是比较字符串,而不是整数。因为$ this_day和其他人都是字符串。我将值保持为整数。试一试..
date_default_timezone_set('America/New_York');
$this_day = time();
$first_may = strtotime("First Saturday Of May");
$first_oct = strtotime("First Saturday Of October");
$sathours = 'Sat 10am-2pm';
if($this_day >= $first_may && $this_day <= $first_oct) {
$sathours = 'Sat by appt only';
}
echo "$sathours";
日期
Returns a string formatted according to the given format string using the given integer timestamp or the current time if no timestamp is given.
使用给定的整数时间戳返回根据给定格式字符串格式化的字符串,如果没有给出时间戳,则返回当前时间。
Where as time,
在哪里时间,
Return current Unix timestamp
返回当前的Unix时间戳
and if you use that with strtotime
如果你使用strtotime
Parse about any English textual datetime description into a Unix timestamp
将任何英文文本日期时间描述解析为Unix时间戳
You compare the current time to your two start and end times.
您将当前时间与两个开始和结束时间进行比较。
#1
1
This
这个
if($this_day >= $first_may && $this_day <= $first_oct) {
is comparing strings, not integers. Because $this_day, and others are strings. I'd keep the values as integers. Give this a try..
是比较字符串,而不是整数。因为$ this_day和其他人都是字符串。我将值保持为整数。

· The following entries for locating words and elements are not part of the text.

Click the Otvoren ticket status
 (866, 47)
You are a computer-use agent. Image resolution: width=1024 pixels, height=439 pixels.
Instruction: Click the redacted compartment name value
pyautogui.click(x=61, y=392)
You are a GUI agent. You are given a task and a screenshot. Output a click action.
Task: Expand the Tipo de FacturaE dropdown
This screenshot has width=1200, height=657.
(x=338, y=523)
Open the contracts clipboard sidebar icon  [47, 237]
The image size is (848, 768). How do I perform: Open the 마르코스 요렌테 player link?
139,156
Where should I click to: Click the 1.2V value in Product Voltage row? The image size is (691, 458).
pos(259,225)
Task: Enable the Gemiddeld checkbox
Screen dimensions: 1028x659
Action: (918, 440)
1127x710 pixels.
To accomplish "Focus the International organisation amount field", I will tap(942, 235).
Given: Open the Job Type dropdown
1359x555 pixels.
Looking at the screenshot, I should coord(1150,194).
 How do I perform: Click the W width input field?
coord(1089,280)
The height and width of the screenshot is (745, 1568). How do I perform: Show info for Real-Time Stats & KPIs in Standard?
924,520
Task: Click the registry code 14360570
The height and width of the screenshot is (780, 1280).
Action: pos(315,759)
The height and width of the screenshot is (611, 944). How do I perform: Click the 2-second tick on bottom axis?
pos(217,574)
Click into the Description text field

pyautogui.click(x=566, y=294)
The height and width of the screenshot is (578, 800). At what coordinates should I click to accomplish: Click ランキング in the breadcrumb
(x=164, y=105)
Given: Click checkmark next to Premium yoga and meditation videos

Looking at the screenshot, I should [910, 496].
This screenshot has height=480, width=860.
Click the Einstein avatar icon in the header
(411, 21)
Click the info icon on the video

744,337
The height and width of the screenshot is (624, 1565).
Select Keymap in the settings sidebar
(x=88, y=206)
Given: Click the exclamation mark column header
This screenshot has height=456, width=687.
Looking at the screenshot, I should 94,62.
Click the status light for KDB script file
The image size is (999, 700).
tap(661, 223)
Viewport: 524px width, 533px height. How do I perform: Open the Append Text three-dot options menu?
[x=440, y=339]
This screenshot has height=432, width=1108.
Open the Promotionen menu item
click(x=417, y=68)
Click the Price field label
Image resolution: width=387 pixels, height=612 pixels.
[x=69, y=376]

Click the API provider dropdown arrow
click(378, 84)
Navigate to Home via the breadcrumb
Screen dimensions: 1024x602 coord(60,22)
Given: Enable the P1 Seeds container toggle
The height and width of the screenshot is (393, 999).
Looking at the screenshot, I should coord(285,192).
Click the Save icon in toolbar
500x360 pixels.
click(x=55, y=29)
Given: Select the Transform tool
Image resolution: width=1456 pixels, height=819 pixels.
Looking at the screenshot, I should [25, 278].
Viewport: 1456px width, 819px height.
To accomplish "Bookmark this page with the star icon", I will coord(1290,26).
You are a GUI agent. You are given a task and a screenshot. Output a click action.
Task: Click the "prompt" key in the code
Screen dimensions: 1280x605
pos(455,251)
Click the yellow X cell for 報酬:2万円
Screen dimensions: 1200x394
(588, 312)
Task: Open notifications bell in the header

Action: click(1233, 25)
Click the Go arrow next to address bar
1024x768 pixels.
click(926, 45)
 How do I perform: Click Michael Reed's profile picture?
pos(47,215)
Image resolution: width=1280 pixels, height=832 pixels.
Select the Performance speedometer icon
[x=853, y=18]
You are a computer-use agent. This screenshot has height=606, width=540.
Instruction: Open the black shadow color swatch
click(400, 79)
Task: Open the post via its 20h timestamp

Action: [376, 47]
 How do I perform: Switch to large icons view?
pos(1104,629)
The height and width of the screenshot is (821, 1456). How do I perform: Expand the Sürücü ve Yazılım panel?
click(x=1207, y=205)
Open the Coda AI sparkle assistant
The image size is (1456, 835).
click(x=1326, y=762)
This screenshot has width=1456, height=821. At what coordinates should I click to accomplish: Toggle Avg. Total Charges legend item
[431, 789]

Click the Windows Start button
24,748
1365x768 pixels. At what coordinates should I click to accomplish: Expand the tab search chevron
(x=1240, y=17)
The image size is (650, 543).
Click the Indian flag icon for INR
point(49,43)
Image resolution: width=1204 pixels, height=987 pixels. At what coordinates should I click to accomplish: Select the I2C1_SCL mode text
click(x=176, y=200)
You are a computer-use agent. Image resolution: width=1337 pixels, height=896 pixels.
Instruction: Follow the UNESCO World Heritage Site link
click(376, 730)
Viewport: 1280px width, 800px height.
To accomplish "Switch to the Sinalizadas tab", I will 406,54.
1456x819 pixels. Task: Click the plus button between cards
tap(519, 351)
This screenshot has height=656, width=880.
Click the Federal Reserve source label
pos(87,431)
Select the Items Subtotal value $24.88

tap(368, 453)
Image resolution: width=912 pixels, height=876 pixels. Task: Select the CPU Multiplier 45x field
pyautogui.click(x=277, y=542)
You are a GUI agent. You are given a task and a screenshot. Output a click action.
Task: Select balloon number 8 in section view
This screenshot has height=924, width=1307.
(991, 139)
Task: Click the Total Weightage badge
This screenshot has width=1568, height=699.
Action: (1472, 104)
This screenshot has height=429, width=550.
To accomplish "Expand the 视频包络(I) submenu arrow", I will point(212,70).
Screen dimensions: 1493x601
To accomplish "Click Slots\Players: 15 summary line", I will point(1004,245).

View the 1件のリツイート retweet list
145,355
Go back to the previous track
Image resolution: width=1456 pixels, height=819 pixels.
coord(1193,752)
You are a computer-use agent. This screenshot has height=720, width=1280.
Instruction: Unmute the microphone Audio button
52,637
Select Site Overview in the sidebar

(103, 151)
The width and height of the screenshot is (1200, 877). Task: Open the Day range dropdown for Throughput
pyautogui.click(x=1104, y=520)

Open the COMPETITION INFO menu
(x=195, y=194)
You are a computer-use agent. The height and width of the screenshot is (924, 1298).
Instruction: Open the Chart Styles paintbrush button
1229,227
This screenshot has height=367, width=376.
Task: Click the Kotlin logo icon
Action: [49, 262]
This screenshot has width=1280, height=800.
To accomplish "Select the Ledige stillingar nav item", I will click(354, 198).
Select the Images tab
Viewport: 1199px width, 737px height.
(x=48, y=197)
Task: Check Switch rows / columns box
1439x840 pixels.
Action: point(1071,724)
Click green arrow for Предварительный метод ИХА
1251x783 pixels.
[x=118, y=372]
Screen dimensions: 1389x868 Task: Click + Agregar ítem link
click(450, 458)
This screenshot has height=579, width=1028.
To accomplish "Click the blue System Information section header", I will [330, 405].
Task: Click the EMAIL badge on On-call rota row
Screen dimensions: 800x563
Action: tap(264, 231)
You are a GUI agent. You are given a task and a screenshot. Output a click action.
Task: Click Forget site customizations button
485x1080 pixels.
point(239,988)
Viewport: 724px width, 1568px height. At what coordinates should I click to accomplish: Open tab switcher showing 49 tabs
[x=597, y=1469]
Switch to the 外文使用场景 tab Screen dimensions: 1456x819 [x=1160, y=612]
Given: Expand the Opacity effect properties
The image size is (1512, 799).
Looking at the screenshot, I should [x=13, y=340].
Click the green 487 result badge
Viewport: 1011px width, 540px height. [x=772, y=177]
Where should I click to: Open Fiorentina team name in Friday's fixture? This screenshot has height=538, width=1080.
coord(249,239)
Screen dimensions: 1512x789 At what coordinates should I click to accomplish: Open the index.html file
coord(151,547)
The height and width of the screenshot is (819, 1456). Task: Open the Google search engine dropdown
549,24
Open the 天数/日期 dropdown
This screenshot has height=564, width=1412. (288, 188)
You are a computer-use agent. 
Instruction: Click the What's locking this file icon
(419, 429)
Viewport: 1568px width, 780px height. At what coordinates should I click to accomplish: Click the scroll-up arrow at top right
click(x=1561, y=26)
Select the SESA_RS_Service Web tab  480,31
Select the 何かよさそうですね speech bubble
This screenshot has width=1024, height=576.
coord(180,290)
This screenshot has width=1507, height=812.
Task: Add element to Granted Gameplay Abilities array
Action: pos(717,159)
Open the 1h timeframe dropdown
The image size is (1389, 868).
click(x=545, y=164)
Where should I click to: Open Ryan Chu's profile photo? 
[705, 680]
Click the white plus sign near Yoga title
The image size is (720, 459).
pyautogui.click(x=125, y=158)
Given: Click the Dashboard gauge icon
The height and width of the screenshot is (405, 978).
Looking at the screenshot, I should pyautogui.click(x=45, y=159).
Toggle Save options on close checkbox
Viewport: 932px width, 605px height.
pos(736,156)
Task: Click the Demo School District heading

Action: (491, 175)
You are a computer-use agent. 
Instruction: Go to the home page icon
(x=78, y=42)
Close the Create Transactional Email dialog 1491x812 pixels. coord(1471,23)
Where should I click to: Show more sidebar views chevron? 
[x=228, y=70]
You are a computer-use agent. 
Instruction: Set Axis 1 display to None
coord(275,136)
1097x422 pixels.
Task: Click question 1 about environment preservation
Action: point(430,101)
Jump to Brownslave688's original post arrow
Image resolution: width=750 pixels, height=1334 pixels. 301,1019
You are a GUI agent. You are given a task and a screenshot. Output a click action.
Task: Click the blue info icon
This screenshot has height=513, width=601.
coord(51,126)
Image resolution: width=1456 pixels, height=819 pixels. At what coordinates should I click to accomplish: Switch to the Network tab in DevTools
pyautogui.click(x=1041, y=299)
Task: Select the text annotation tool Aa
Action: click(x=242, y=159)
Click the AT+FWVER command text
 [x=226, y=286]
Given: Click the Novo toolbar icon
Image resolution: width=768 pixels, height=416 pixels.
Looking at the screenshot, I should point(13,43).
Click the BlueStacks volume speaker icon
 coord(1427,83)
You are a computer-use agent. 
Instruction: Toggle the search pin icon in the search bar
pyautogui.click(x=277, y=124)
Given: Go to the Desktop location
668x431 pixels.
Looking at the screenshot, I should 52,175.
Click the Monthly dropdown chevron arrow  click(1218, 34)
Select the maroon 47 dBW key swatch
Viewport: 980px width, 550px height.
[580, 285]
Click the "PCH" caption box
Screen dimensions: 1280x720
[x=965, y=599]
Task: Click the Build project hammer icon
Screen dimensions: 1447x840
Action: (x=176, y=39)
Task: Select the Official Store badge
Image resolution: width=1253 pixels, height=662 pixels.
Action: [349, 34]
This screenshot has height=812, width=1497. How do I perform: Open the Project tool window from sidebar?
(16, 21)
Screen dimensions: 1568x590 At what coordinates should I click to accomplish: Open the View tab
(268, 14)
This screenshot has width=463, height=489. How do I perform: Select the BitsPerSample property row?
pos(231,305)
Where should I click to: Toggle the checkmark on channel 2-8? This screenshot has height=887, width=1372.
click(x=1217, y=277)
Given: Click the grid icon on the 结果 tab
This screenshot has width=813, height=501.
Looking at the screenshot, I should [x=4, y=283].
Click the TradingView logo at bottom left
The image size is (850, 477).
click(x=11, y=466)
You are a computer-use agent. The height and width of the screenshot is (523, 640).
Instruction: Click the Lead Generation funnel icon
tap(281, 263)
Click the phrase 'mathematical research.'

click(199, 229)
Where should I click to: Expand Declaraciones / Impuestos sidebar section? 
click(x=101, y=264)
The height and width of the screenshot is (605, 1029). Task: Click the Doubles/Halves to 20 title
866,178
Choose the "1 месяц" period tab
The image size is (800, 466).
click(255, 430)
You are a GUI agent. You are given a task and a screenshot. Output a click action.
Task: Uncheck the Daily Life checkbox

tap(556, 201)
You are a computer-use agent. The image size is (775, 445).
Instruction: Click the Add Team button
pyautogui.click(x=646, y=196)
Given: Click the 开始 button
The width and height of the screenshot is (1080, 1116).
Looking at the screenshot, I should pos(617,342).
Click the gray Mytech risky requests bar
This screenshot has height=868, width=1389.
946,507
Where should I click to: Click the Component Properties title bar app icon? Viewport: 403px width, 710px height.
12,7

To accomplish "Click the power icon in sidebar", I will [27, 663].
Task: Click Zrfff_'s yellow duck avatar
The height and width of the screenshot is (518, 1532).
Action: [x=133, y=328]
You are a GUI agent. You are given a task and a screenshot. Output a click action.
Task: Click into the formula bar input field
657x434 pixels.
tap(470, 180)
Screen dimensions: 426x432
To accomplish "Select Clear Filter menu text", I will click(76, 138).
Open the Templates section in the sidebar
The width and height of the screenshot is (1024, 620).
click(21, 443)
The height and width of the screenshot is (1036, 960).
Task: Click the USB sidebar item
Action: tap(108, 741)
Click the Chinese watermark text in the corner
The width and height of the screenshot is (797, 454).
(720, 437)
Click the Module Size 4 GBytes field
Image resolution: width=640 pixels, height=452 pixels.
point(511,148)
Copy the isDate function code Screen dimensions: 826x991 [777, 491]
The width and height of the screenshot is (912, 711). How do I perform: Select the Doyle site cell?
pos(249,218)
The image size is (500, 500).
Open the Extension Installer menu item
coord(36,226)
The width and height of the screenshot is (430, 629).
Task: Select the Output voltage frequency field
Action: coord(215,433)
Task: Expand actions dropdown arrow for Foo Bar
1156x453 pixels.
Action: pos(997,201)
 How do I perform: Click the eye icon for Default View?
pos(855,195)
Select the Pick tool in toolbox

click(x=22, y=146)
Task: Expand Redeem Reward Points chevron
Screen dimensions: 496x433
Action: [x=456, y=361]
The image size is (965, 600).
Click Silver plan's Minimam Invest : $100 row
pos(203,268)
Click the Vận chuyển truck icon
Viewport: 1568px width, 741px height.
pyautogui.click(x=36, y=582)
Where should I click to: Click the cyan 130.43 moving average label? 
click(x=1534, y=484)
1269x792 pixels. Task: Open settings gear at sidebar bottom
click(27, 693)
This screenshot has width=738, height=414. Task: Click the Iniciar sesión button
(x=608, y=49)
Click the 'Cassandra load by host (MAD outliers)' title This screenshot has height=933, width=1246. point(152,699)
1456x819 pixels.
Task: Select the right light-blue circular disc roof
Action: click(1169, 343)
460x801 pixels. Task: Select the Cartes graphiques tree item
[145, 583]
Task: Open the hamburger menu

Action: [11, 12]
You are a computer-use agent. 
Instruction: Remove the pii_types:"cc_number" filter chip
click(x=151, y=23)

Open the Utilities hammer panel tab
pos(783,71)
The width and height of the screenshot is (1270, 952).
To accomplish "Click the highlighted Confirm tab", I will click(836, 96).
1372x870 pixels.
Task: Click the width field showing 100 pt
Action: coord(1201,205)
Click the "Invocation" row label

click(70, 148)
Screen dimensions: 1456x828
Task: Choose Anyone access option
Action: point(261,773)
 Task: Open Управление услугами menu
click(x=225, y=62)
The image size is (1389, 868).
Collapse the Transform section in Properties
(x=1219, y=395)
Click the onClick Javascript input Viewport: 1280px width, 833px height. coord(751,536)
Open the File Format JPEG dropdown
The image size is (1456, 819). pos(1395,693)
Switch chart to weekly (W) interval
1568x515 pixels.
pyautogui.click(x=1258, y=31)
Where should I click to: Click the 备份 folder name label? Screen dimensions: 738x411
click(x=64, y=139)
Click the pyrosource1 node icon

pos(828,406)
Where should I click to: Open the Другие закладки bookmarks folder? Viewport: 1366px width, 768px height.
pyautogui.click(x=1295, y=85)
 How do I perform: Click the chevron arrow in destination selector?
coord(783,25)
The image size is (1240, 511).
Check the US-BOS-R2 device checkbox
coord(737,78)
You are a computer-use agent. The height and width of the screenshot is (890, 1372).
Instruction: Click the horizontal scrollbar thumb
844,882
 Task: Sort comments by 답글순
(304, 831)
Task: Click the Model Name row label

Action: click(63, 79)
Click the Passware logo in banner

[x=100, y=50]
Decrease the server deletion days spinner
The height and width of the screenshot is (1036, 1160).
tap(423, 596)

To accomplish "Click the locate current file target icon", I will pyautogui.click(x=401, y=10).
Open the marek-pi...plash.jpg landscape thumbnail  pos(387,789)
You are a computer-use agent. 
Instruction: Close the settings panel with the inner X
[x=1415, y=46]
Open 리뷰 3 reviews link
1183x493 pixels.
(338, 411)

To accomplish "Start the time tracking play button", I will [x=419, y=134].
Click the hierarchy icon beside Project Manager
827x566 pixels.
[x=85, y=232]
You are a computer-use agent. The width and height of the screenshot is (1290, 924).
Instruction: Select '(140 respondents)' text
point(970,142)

试一试..
date_default_timezone_set('America/New_York');
$this_day = time();
$first_may = strtotime("First Saturday Of May");
$first_oct = strtotime("First Saturday Of October");
$sathours = 'Sat 10am-2pm';
if($this_day >= $first_may && $this_day <= $first_oct) {
$sathours = 'Sat by appt only';
}
echo "$sathours";
日期
Returns a string formatted according to the given format string using the given integer timestamp or the current time if no timestamp is given.
使用给定的整数时间戳返回根据给定格式字符串格式化的字符串,如果没有给出时间戳,则返回当前时间。
Where as time,
在哪里时间,
Return current Unix timestamp
返回当前的Unix时间戳
and if you use that with strtotime
如果你使用strtotime
Parse about any English textual datetime description into a Unix timestamp
将任何英文文本日期时间描述解析为Unix时间戳
You compare the current time to your two start and end times.
您将当前时间与两个开始和结束时间进行比较。